Okay, all you control freaks out there – and I know you know who you are – in this month’s exploration of Extreme Self-Care, Cheryl Richardson invites you to Take Your Hands off the Wheel.
Everything will crash and burn if I’m not making sure it’s done.
Not just ‘done,’ but done right (translation: the way I think it should be done).
And in a timely fashion (translation: when I think it should be done).
Raise your hand if the button on your lapel should read General Manager of the Universe.
(Two hand’s worth.)
And I bet the fallout is the same for all of us.
We end up doing too much. The deeper we get buried, the bitchier and more resentful we get. We end up feeling alone: emotionally, because we ‘have’ to do everything ourselves and physically, because our loved ones do, in fact, retreat from us. It’s no fun hanging out with an angry martyr.
It’s not a pretty picture.
So why do we paint it, over and over and over again?
According to Cheryl, there are a couple of reasons:
1. Some of us like to be the boss and have played that role for so long that it doesn’t even occur to us to ask for help.
2. For some, the perceived costs of asking for help are too great: it’s faster, easier and works out better if I do it myself; it takes too much time and energy to explain what’s needed; I don’t want to be refused or to have to fight with my family to do what needs doing or be indebted to someone else or look incompetent or weak.
Nutshell Takeaway: I want to avoid conflict and disappointment and I want to manage the perceptions of others.
Nutshell Kernel: I want to be in control.
If the thought of taking off the General Manager of the Universe badge has you gasping for air, consider this: the world will not fly into a million pieces if it doesn’t follow your precise prescription (really!). Also, when you relinquish the wheel and take a nap in the back seat for a while, you give the people in your life a priceless gift. When truly entrusted with the care and feeding of Project X, they begin to trust their own capabilities, they become more resourceful and they begin taking responsibility for the quality of their own lives. In short, you empower them to make the decisions (and the mistakes) that lead to full, rich lives.
And that’s not all.
For all you do-it-all working mothers out there, when you hand off some of the household chores to other family members or pay someone else to do it (which comes with the added benefit of providing an income to another family) it frees up your time and energy which has been known to rekindle the desire for intimacy (translation: sex).
For any frustrated husbands out there, informal studies confirm that, for many women, watching their husbands do housework is an aphrodisiac.
So . . . on to this month’s Extreme Self-Care Challenge.

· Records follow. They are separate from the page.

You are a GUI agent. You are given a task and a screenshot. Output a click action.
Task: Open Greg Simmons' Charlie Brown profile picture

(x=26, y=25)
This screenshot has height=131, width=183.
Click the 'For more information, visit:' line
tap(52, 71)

Cheryl’s instructions re: asking for and receiving help include making a ‘Things You Can Do to Support Me’ list. Here’s what she says:
Choose an area of your life, be it home or work, where you could use the most aid. Then choose the person (or persons) you’d like help from and explain how the list works. Let this person know that you’re ready to let go of control and you’d like his or her assistance.

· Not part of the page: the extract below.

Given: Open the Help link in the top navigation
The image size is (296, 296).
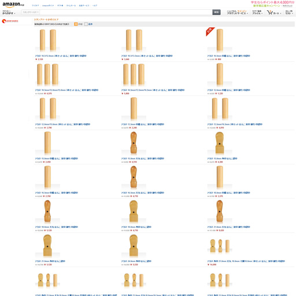Looking at the screenshot, I should tap(95, 6).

Negotiate how you’ll work with the list by considering the following areas:
How many items will you include on the list?
Where will you leave it?
When would you like to have these items completed by?

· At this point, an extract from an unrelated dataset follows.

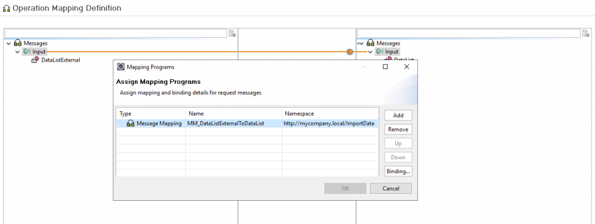Click the Add mapping program button

pyautogui.click(x=398, y=115)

What should your support person do when he or she can’t meet a deadline?
Who will ultimately be in charge if additional help is needed?
As you begin to use the list, be sure to give your support person permission to let you know when you’re trying to take back control–when you start to do something you’ve asked him or her to do or when you’re interfering with the process. It’s also very important to let him or her make mistakes. Keep in mind that just because something isn’t done your way, that doesn’t mean it’s wrong. And sure, mistakes will be made, but they’re rarely life threatening. When given room to breathe, people generally bring their best selves to the task at hand.
There you have it.
Here’s to a month of happy Back Seat Non-Driving.
(I’ll keep my fingers crossed that nobody out there truly does crash and burn.)